La présidente du Brésil Dilma Rousseff destituée

La présidente du Brésil Dilma Rousseff a été destituée mercredi par une majorité de plus des deux tiers requis des sénateurs pour maquillage des comptes publics, au terme d’une procédure juridico-politique hautement controversée.

Sur les 81 parlementaires, 61 ont voté pour la destitution de la dirigeante de gauche, élue en 2010 à la tête du plus grand pays d’Amérique latine, et qui sera remplacée dans la journée par son ancien vice-président, Michel Temer (PMDB, centre droit).

La destitution de la présidente Dilma Rousseff mercredi n’a qu’un précédent au Brésil, mais radicalement différent à de nombreux titres, celui de Fernando Collor de Mello en 1992.

D’abord parce que M. Collor, suspendu de ses fonctions, avait démissionné avant son inéluctable destitution par le Sénat, contrairement à Dilma Rousseff qui a défendu son innocence jusqu’au bout.

Première femme élue à la présidence du plus grand pays d’Amérique latine, Dilma Rousseff est formellement un cas unique dans l’histoire du Brésil.

Mais les deux cas sont radicalement différents pour d’autres raisons.

Premier président élu au suffrage universel après la dictature militaire (1964-1985), M. Collor, issu d’un petit parti, avait rapidement fait l’unanimité de la classe politique contre lui, et essuyé des manifestations populaires monstres réclamant son départ du pouvoir.

Dilma Rousseff a également battu des records d’impopularité. Mais son cas, loin de faire l’unanimité, a profondément divisé les Brésiliens, selon leur classe sociale ou leur appartenance politique.

En outre, M. Collor était accusé de « corruption » alors que Mme Rousseff a répondu d’accusations plus techniques et moins infamantes de maquillage des comptes publics.

Il avait été privé de ses droits civiques pendant huit ans. Revenu en politique il a été élu sénateur d’Alagoas (nord-est) en 2006, puis réélu en 2010. Ironie de l’histoire, il faisait donc partie des parlementaires qui ont jugé Mme Rousseff.

Lors du procès de la dirigeante de gauche cette semaine, il a évoqué sa propre expérience, rappelant, deux ans après sa démission, avoir été blanchi par la justice des accusations de corruption qui avaient motivé son procès en destitution.

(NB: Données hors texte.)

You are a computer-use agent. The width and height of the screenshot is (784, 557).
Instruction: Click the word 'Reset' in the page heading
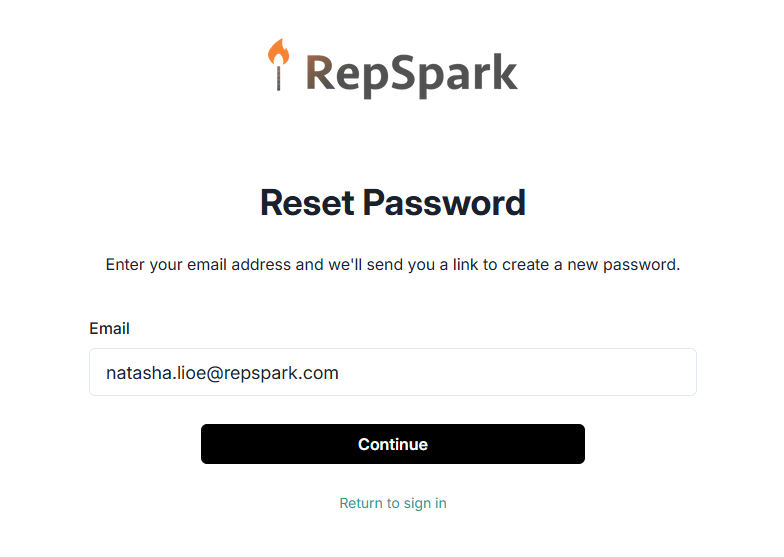(308, 203)
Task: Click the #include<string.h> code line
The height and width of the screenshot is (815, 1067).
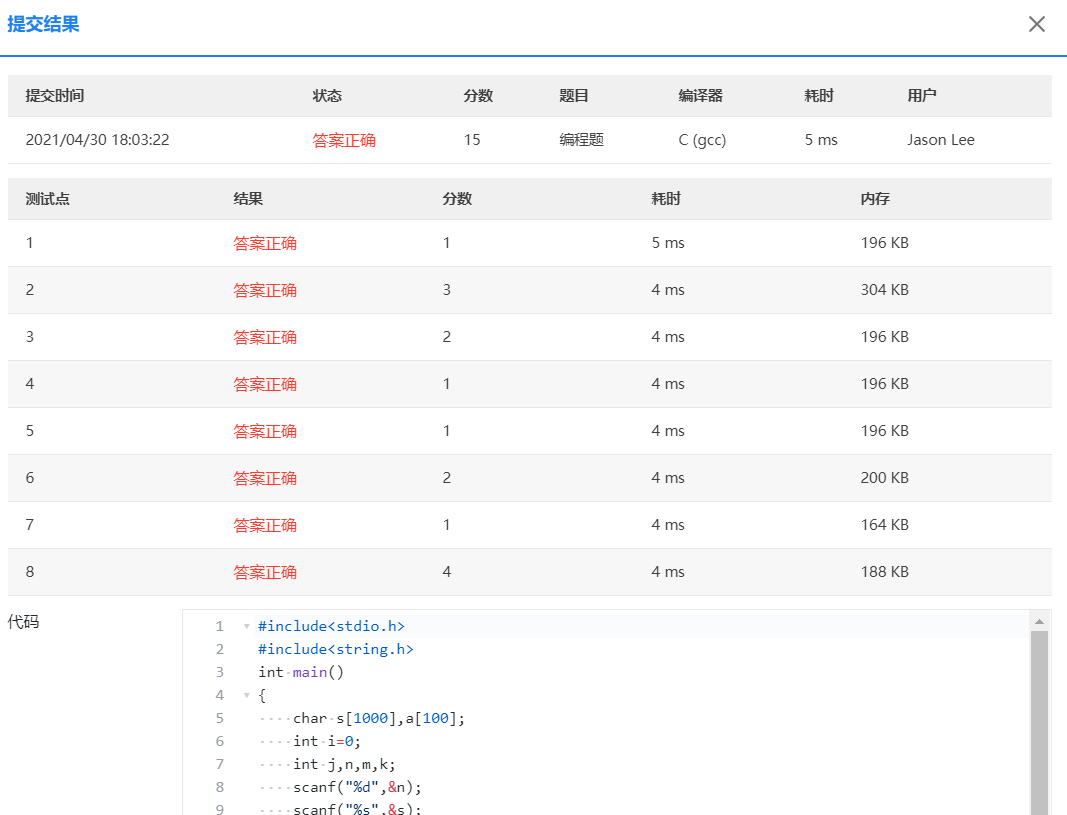Action: (x=335, y=649)
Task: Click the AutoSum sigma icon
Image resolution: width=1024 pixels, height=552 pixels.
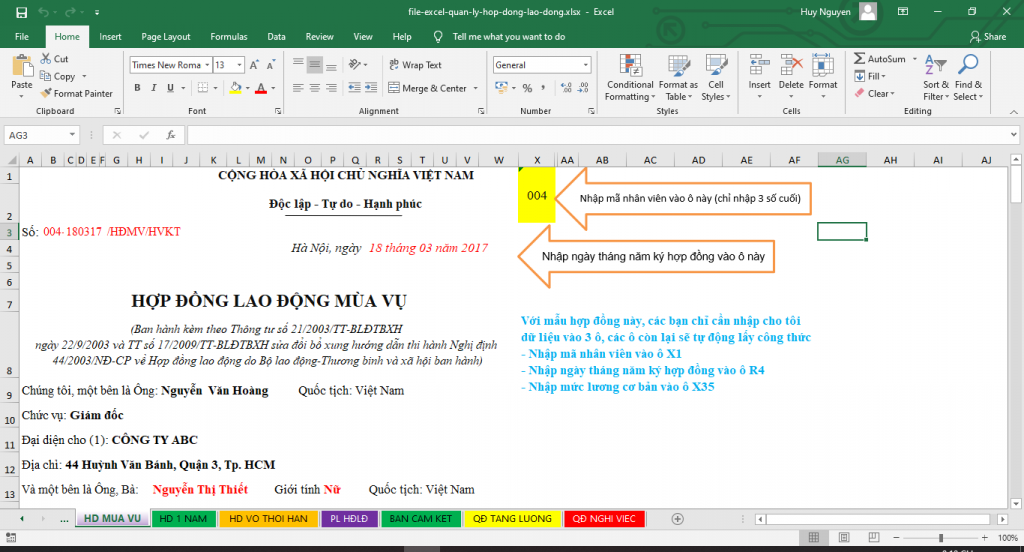Action: (x=859, y=59)
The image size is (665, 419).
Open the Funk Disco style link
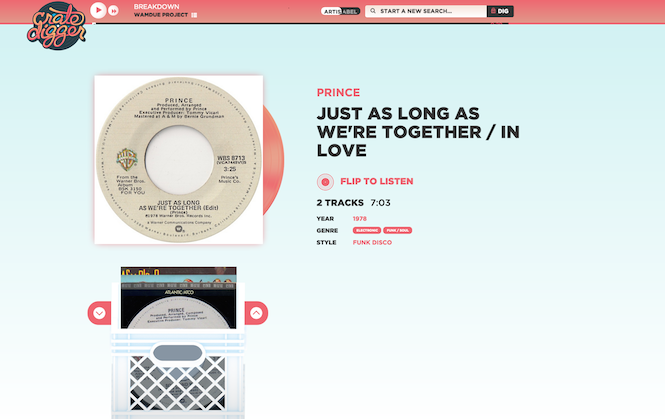pos(372,243)
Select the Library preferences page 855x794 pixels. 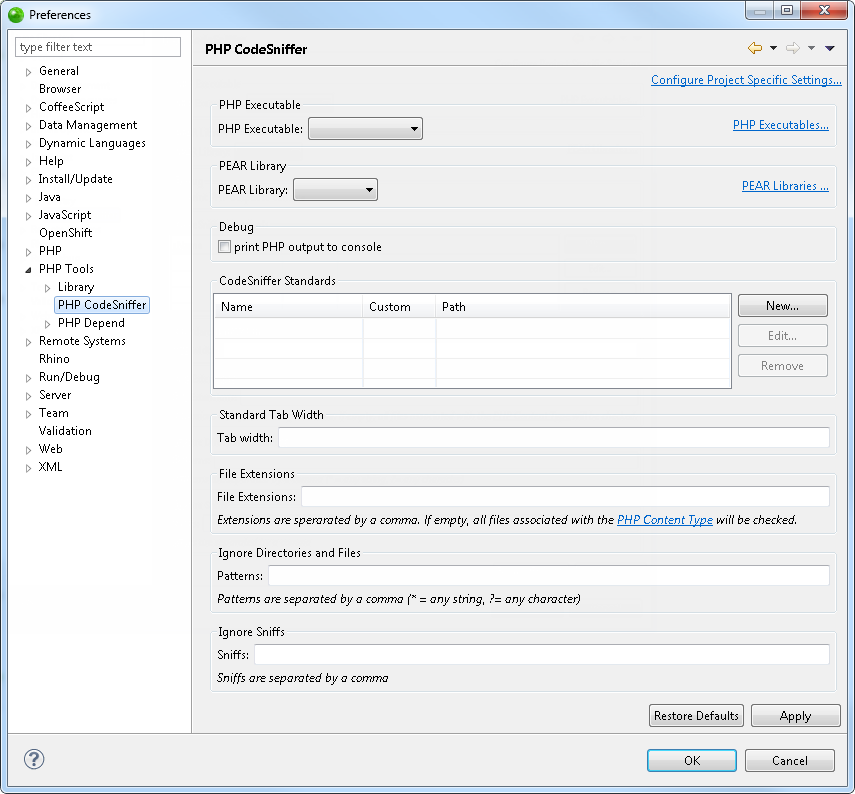point(75,286)
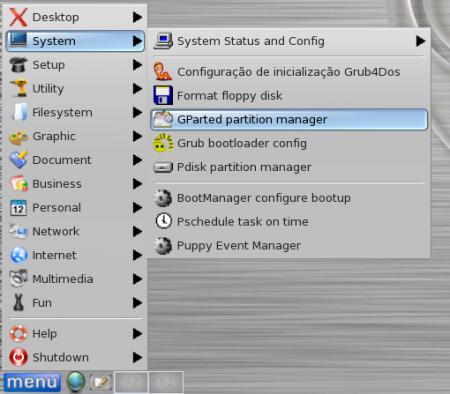The image size is (450, 394).
Task: Click the floppy disk icon for Format floppy disk
Action: (163, 95)
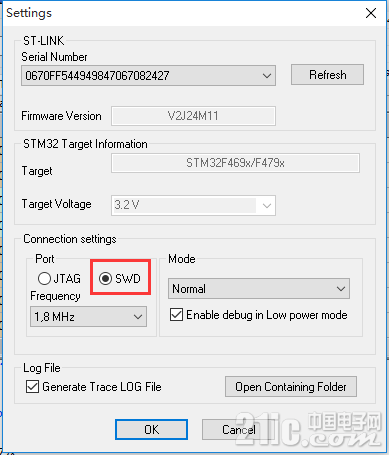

Comme Dilma Rousseff, il a ainsi estimé avoir été « jugé politiquement » et non selon des critères juridiques.

Mardi, le sénateur de 67 ans s’est exprimé devant ses pairs pour défendre la nécessité de destituer Mme Rousseff, sans toutefois dévoiler explicitement son vote.

Mercredi, il a voté « pour » la destitution de Mme Rousseff.

La destitution « est un remède constitutionnel d’urgence dans un régime présidentiel, quand le gouvernement, en plus de commettre des crimes de responsabilité, perd les rênes du contrôle politique et économique du pays ».

Mais « aujourd’hui, la situation est complètement différente », a-t-il estimé, car « le gouvernement (de Dilma Rousseff) a transformé sa gestion en tragédie annoncée » en faisant preuve de « cécité économique » et de « surdité politique ».

« J’avais alerté (le gouvernement de Mme Rousseff) sur la possibilité de subir un « impeachment », mais on ne m’a pas écouté », avait-il assuré en mai.

La famille Collor s’était tragiquement illustrée quand, en 1963, le père de l’ex-président, le sénateur Arnon Collor de Mello, avait tiré trois coups de pistolet en plein Parlement, tuant un de ses collègues alors qu’il en visait un autre.